Sally chose Psychology due to her passion for helping people find their path. She first tested nursing as a possible career path, but she quickly realized that her passion lay more fully in advising instead of treating. Working with the Honors Program helped guide her to a future career in high school counseling where she can use her skills in organizing schedules and academic planning. She said her favorite Psychology class was PSYCH 349: Introduction to Positive Psychology and she believes all students should take the class. She notes the class focuses on how to cultivate mindfulness and maintain healthy mental states and doesn’t require prereqs.

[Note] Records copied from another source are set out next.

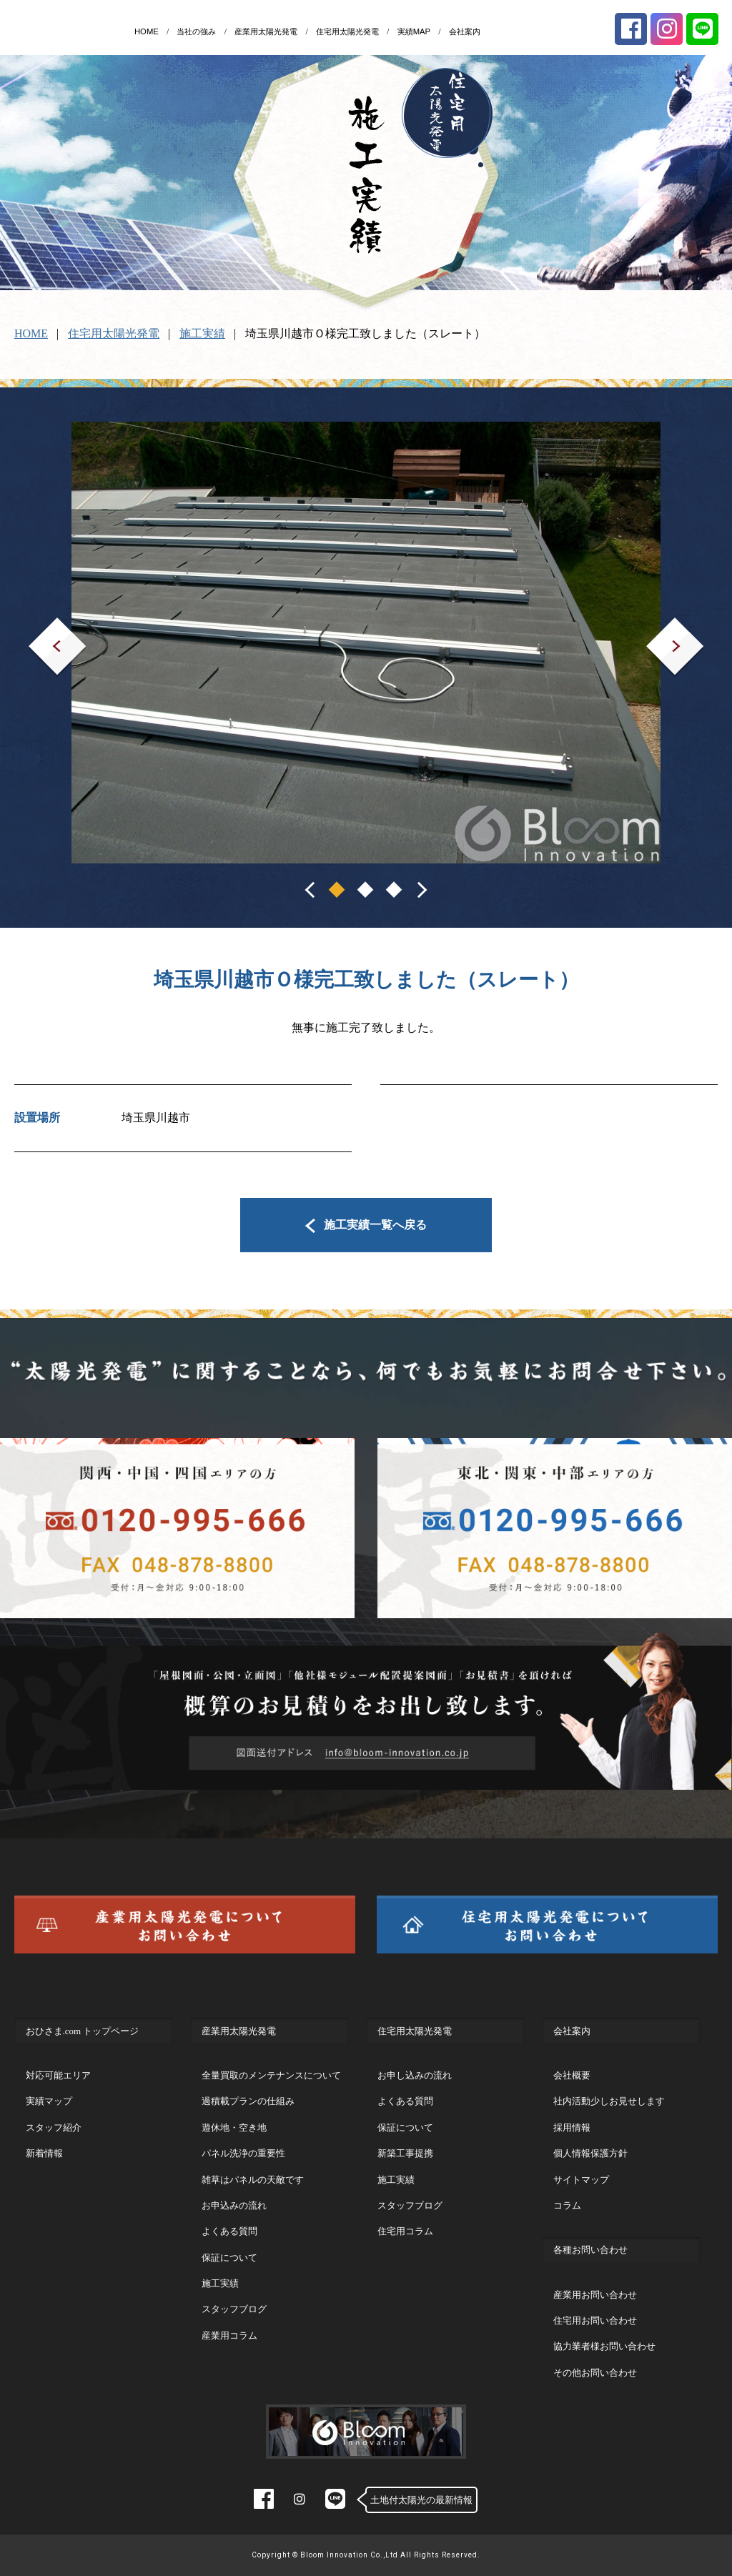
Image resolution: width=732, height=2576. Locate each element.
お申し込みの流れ (414, 2075)
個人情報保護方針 (590, 2153)
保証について (229, 2257)
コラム (567, 2205)
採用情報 (571, 2127)
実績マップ (49, 2101)
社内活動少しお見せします (609, 2101)
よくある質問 (229, 2231)
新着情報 (44, 2153)
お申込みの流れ (234, 2205)
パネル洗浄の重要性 (243, 2153)
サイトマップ (581, 2179)
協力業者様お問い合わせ (604, 2346)
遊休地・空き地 (234, 2127)
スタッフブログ (234, 2309)
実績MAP (413, 31)
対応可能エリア (58, 2075)
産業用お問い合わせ (595, 2294)
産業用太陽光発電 (265, 31)
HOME (146, 31)
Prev (39, 627)
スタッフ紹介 (53, 2127)
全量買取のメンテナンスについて (271, 2075)
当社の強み (196, 31)
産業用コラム (229, 2335)
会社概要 (571, 2075)
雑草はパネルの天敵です (253, 2179)
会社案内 (464, 31)
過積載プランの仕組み (248, 2101)
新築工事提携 (405, 2153)
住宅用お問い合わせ (595, 2320)
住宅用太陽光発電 (347, 31)
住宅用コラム (405, 2231)
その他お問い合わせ (595, 2372)
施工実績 (202, 333)
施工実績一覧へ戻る (366, 1225)
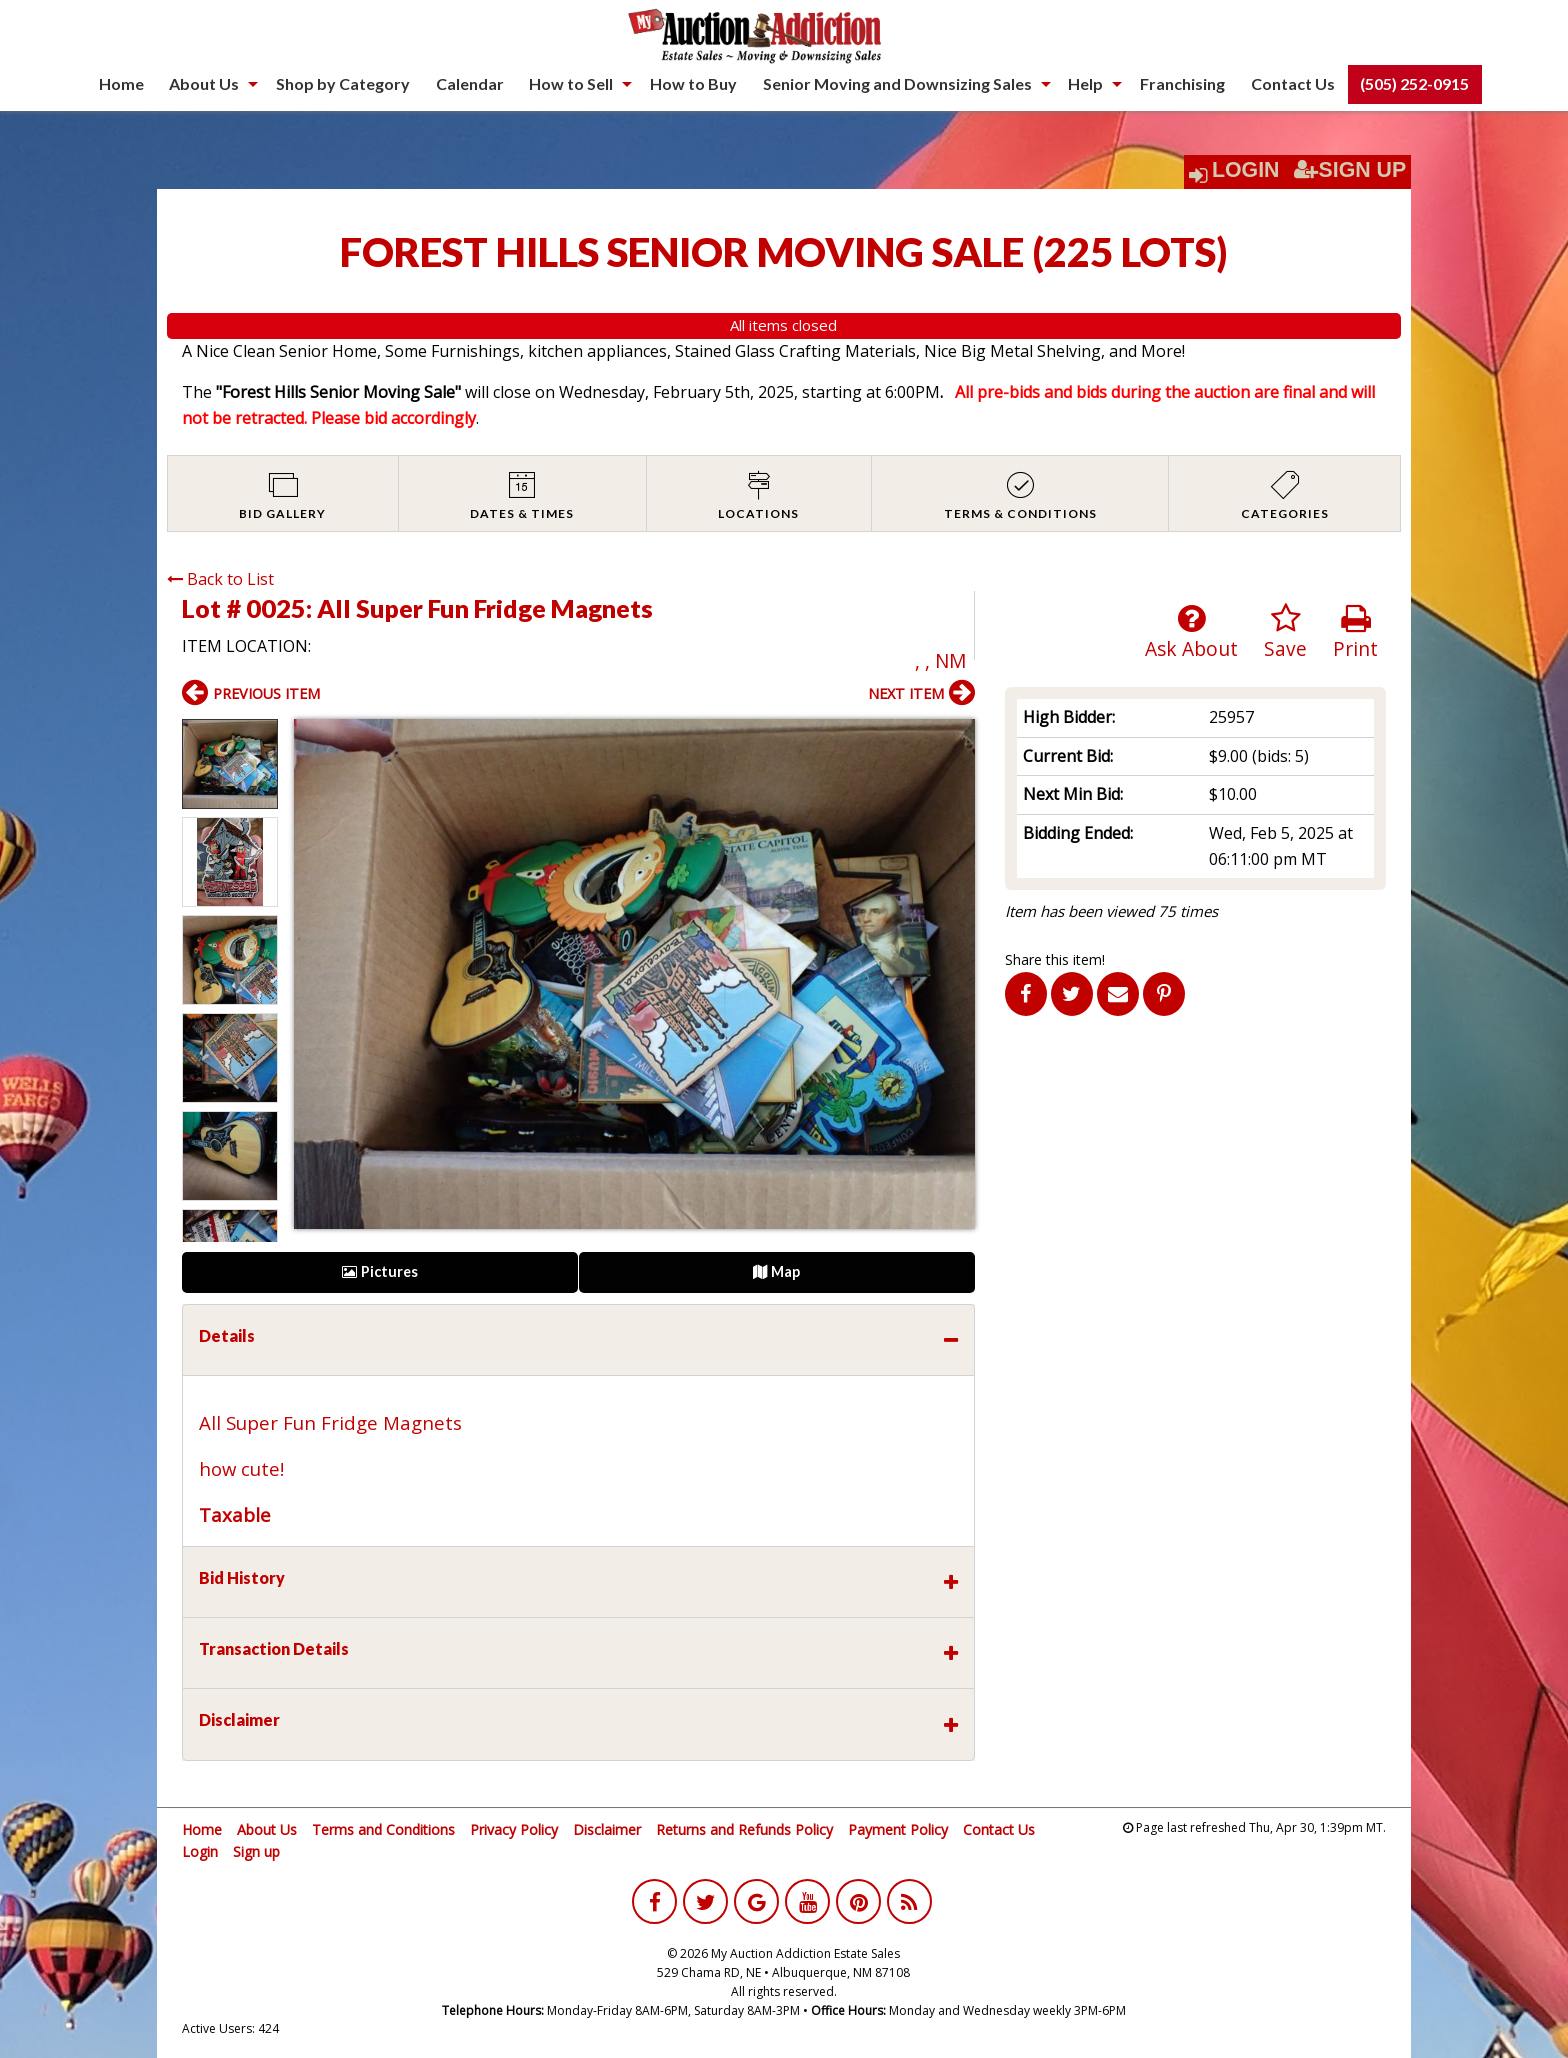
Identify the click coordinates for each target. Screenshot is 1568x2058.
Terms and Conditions (383, 1829)
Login (1246, 170)
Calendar (470, 83)
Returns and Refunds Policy (744, 1829)
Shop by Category (343, 83)
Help (1085, 83)
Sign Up (1350, 170)
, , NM (940, 660)
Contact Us (1293, 83)
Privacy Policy (514, 1829)
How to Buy (693, 83)
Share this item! (1055, 959)
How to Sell (571, 83)
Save (1285, 632)
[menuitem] (121, 84)
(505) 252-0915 (1414, 83)
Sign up (256, 1851)
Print (1355, 632)
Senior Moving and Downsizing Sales (897, 83)
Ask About (1191, 632)
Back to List (220, 579)
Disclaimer (607, 1829)
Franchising (1182, 83)
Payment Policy (898, 1829)
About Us (204, 83)
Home (121, 83)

Despite spending a lot of time in the Kimball tower for Psychology classes, the Maeser building is Sally’s true home on campus. Sally has worked as an Honors advisor for two years and her favorite parts of the job include helping set new students up for success and providing encouragement to students who are struggling to find their place in Honors. She encourages all students to reach out to her and schedule an appointment through the BYU Honors website anytime. There just might be free lip balm, chocolate, and a clarified graduation plan in it for you!
When choosing her thesis topic, Sally knew that she wanted to create an interdisciplinary synthesis of her favorite topics. Coupling her love of clarinet and her passion for mental health, Sally is looking at depression, anxiety, and mindfulness rates in wind instrumentalists compared to other instrumentalists. The idea stemmed from statistics stating that anxiety and depression rates are higher among string and percussion players. Sally hypothesizes that this is due to those instrument classes focusing only on tactile senses while wind instruments are both tactile and require regulated breathing. Under the advisement of Sandra Sephton in the Department of Psychology, Sally will send out surveys and then synthesize her data this fall. While going through the proposal and research process, Sally said she realized an interesting thing about herself: she struggles to listen to mindfulness breathing exercises because the instructor often breathes out of sync with the beat of the background music. It seems that mindfulness, though better in wind instrumentalists, is still something that takes dedication and patience.
Beyond Honors, Sally volunteered as the Executive Director of Foster Love, a Y-Serve program for foster children. She persisted in bringing the program back as the COVID pandemic waned. The program helps bring foster children together once a week for an activity to encourage friendships and mentorship. Taking a couple hours each week to focus on the wellbeing of others was key to cultivating a more balanced life, something Sally is very passionate about.
Balancing fun and school, Sally enjoys a variety of unique hobbies. She is adamant about enjoying listening to baseball games and watching them in-person, just not watching them on television. Quilting, reading Russian literature, and watching every Star Wars series with her husband takes up the rest of her time.
Sally is excited to graduate this December and the Honors faculty is excited to see her succeed as well as sad to see her go. She will surely bless and organize the lives of many grateful high school students just as she has done here in the Honors Program. Remember to schedule an advising appointment with her before she leaves here.